◆ **Page extract**:
-- START --

[PATCH][X86] Trying to fix PR20243 - leaf frame pointer bug on X86, ELF, PIC

Tue Nov 11 09:52:55 PST 2014

Yes. It is a valid bug fix. It would still be nice to cleanup the x86
implementation, but that is independent.

My only request for the patch is to reduce the testcase a bit. For
example, you don't need the struct.SomeStruct. You should be able to
test the difference with only

@x = thread_local global i32 0
define i32 @f() "no-frame-pointer-elim-non-leaf" {
  %a = load i32* @x, align 4
  ret i32 %a
}

no?

LGTM with that.

On 11 November 2014 12:19, Reid Kleckner <rnk at google.com> wrote:
> Works for me, I think that definitely fixes a bug in existing code. Rafael,
> do you think this approach is OK?
>
> On Tue, Nov 11, 2014 at 7:49 AM, Dario Domizioli <dario.domizioli at gmail.com>
> wrote:
>>
>> Good news! (maybe)
>>
>> I was focusing too much on the instruction definition and not enough on
>> looking at how the instruction was getting created...

-- END --

◆ **Supplied entries**:
-- START --

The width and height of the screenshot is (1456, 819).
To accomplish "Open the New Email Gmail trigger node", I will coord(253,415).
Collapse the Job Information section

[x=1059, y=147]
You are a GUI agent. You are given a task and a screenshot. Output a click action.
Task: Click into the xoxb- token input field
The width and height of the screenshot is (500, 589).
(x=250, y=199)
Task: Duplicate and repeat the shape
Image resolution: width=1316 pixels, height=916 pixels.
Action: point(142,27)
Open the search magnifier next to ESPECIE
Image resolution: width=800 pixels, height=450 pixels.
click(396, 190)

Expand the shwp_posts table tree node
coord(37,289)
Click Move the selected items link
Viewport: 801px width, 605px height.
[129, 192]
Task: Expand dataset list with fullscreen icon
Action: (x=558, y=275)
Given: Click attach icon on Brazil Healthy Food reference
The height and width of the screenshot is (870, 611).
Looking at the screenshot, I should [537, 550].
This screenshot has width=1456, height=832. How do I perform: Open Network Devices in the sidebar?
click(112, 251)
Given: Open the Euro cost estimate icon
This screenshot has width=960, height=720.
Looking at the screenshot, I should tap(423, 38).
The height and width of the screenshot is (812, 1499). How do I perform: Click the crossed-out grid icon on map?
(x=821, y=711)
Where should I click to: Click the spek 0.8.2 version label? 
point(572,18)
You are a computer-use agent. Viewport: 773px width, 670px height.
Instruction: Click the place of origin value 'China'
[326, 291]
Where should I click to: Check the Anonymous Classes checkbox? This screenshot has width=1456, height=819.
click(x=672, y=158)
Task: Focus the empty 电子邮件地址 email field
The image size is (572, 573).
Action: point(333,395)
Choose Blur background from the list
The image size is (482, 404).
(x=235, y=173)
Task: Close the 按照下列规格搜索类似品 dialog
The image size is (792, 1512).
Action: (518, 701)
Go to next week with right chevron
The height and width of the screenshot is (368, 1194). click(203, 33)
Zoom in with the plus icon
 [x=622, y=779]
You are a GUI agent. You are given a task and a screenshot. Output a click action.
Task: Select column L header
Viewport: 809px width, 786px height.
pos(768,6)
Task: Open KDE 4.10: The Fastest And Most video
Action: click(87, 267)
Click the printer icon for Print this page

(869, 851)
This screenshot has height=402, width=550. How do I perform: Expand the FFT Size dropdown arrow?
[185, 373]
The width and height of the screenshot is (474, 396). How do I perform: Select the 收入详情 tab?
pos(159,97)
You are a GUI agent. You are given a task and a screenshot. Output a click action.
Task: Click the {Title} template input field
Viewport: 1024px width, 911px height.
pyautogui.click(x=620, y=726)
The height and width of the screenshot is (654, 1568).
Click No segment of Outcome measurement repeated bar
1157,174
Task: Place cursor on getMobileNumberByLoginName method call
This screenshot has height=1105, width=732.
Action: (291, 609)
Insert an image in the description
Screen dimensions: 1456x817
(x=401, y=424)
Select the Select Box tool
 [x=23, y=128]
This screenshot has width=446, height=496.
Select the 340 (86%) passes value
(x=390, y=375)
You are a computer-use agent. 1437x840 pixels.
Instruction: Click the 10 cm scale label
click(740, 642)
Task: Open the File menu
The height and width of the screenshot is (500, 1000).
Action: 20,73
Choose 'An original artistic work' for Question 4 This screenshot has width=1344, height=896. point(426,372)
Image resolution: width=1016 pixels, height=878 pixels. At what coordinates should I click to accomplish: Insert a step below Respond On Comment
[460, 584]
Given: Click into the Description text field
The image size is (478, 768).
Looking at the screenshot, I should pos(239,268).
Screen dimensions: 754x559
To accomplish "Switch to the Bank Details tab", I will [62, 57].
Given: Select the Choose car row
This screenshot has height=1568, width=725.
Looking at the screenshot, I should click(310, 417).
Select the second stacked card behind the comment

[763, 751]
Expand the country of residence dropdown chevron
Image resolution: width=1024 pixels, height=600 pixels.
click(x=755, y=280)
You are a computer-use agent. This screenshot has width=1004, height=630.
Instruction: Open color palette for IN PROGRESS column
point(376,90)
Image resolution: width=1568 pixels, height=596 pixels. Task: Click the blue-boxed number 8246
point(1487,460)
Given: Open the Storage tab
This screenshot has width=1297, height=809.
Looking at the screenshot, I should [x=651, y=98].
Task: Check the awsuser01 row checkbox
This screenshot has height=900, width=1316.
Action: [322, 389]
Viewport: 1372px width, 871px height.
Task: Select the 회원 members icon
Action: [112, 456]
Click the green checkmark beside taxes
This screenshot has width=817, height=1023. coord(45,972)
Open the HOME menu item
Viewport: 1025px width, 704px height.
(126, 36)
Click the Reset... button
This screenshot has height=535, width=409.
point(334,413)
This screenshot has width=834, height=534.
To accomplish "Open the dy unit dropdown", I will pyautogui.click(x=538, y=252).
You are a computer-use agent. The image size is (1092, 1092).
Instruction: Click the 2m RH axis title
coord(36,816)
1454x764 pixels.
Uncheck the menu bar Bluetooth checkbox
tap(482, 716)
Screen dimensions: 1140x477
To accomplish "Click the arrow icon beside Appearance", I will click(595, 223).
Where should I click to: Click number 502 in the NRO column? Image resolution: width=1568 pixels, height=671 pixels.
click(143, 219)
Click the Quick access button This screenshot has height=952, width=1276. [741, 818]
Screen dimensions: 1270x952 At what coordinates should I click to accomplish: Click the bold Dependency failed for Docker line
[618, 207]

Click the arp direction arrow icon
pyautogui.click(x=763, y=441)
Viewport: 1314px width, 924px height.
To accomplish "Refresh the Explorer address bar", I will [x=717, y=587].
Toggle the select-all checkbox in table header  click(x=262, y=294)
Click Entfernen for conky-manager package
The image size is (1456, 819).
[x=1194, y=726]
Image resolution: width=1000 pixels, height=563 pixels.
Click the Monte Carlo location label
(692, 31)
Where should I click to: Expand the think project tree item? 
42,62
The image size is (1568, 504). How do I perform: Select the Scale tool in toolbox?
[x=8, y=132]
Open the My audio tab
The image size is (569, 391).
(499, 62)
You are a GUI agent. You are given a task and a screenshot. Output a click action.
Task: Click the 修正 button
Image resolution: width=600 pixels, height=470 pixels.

-- END --

◆ **What is required**: Could you give the PR20243 thread again from "On 11 November" to "Good news! (maybe)", with "approach" renamed to "solution"?

◆ **Final answer**:
On 11 November 2014 12:19, Reid Kleckner <rnk at google.com> wrote:
> Works for me, I think that definitely fixes a bug in existing code. Rafael,
> do you think this solution is OK?
>
> On Tue, Nov 11, 2014 at 7:49 AM, Dario Domizioli <dario.domizioli at gmail.com>
> wrote:
>>
>> Good news! (maybe)